[Given records]
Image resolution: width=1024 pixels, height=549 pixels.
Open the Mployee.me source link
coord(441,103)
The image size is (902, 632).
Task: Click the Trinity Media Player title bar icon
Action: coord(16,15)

[Task to carry out]
The entries above must be copied verbatim. Leave none out.

[Reply to the task]
Image resolution: width=1024 pixels, height=549 pixels.
Open the Mployee.me source link
coord(441,103)
The image size is (902, 632).
Task: Click the Trinity Media Player title bar icon
Action: coord(16,15)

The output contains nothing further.